Richard Posner, Judge at the U.S. Seventh Circuit Court of Appeals and Geoffrey Stone, Professor of Law at the University of Chicago Law School and expert on constitutional law, debate the renewal of the Patriot Act. Posner and Stone will discuss the Patriot Act, the Bush administration's surveillance of library records and its investigation of political and religious organizations, and the question whether a democracy must tolerate speech that glorifies and purports to justify terrorism.

About Richard Posner:

Richard Posner is a graduate of Harvard Law School and lectures at University of Chicago School of Law. He was appointed in 1981 as a judge of the U.S. Court of Appeals for the Seventh Circuit.
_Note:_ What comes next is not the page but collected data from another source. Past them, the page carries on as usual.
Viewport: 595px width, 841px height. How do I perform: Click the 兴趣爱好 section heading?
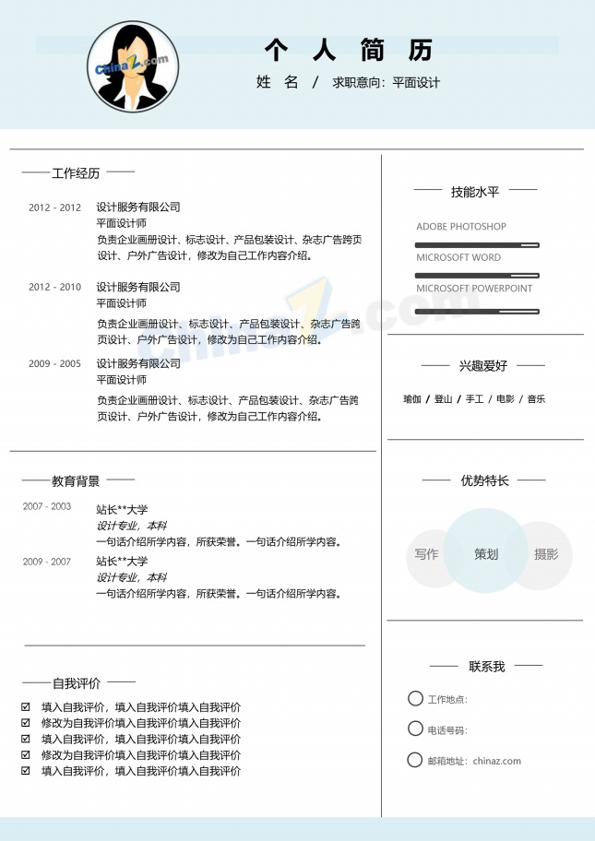[x=482, y=366]

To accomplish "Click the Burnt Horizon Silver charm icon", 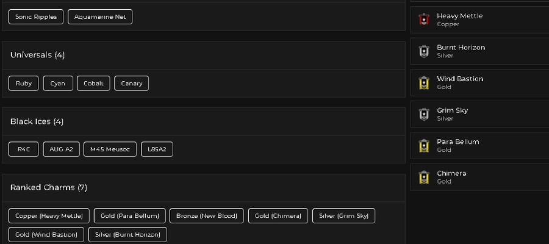I will point(424,51).
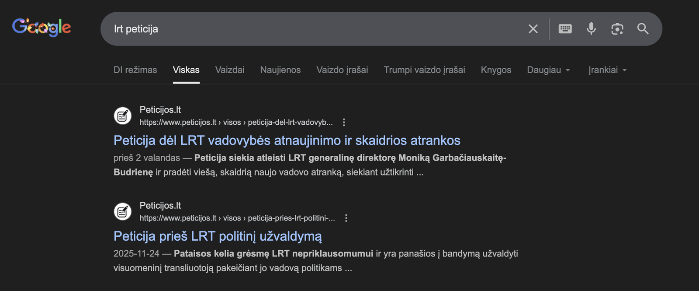Click the magnifying glass search button
Screen dimensions: 699x291
point(643,29)
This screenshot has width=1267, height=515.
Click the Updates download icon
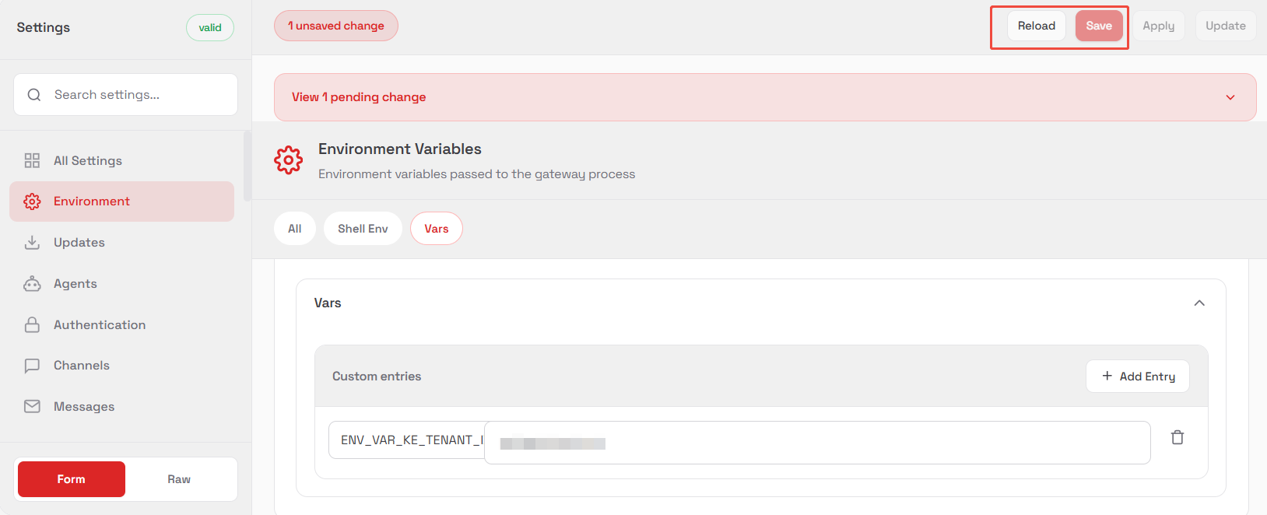click(x=32, y=243)
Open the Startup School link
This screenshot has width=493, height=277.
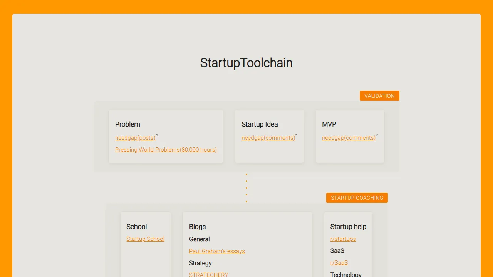[145, 239]
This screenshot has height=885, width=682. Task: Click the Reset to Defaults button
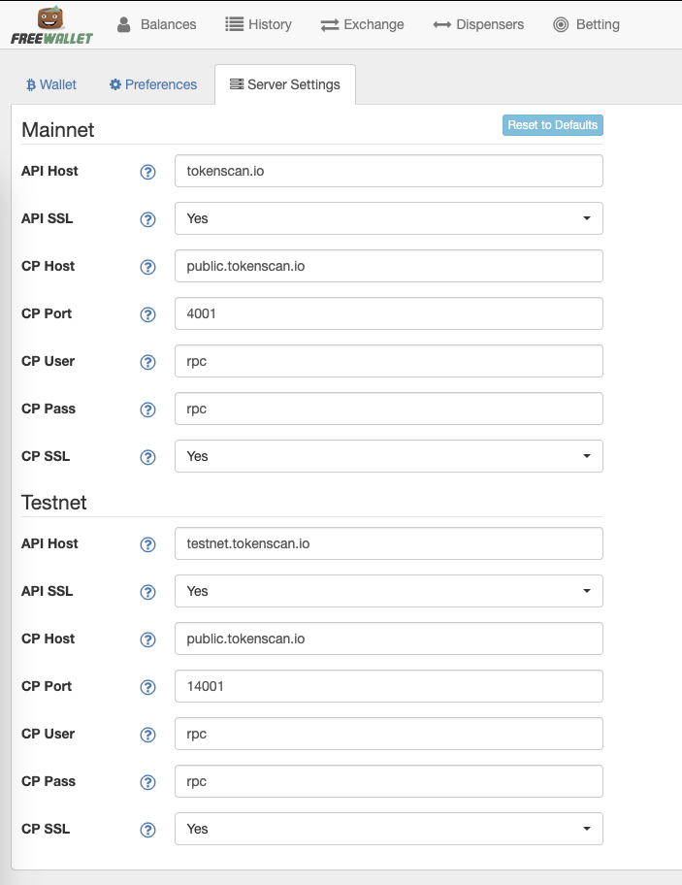coord(552,125)
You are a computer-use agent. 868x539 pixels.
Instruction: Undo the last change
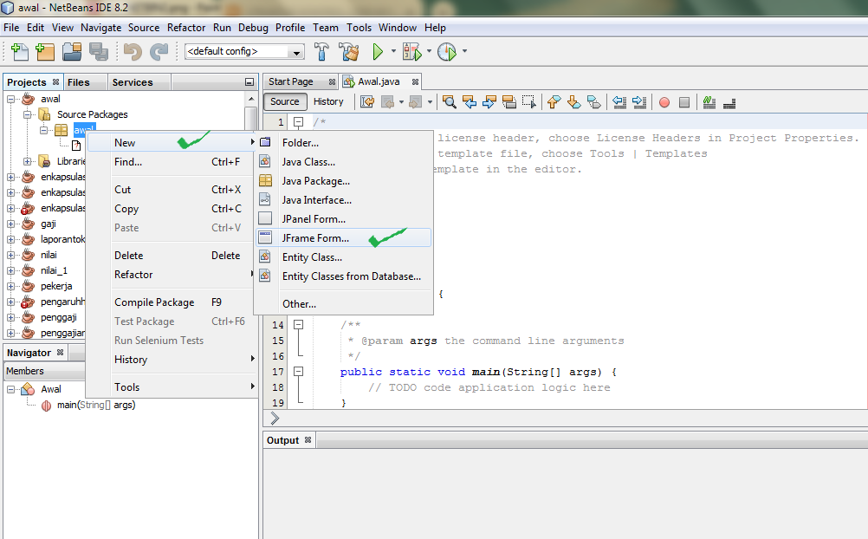[x=132, y=51]
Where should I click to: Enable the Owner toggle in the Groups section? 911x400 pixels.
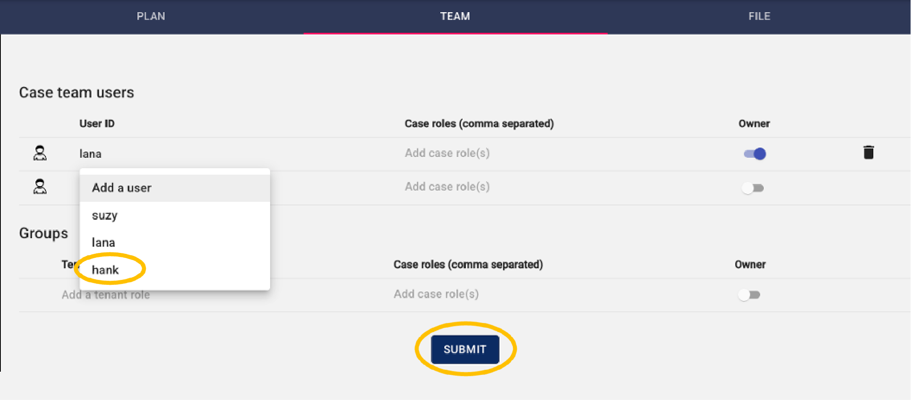pos(749,295)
He was the chief judge of the court from 1993 to 2000. Judge Posner has written a number of books, including Economic Analysis of Law; The Economics of Justice; Law and Literature; Law, Pragmatism, and Democracy; Catastrophe: Risk and Response; Preventing Surprise Attacks: Intelligence Reform in the Wake of 9/11. He has also written books about the Clinton impeachment and Bush v. Gore, and many articles in legal and economic journals and book reviews in the popular press. He has received a number of awards, most recently the Learned Hand Medal for Excellence in Federal Jurisprudence from the Federal Bar Council, and the Thomas C. Schelling Award from the John F. Kennedy School of Government at Harvard University.

About Geoffrey Stone:

Geoffrey Stone, the Harry Kalven Jr. Distinguished Service Professor of Law at the University of Chicago, was dean of the law school from 1987 to 1994 and provost of the University from 1994 to 2002. He represented Fred Korematsu in an amicus curiae brief in the Supreme Court of the United States in the Guant?namo Bay case. Mr. Stone is currently chief editor of a fifteen-volume series, Inalienable Rights, which will be published between 2006 and 2010. He is working on a new book, Sexing the Constitution. His past works include Eternally Vigilant: Free Speech in the Modern Era, The Bill of Rights in the Modern State (with Richard Epstein and Cass Sunstein), Constitutional Law (with Cass Sunstein), and The First Amendment (with Cass Sunstein), and Perilous Times: Free Speech in Wartime From the Sedition Act of 1798 to the War on Terrorism.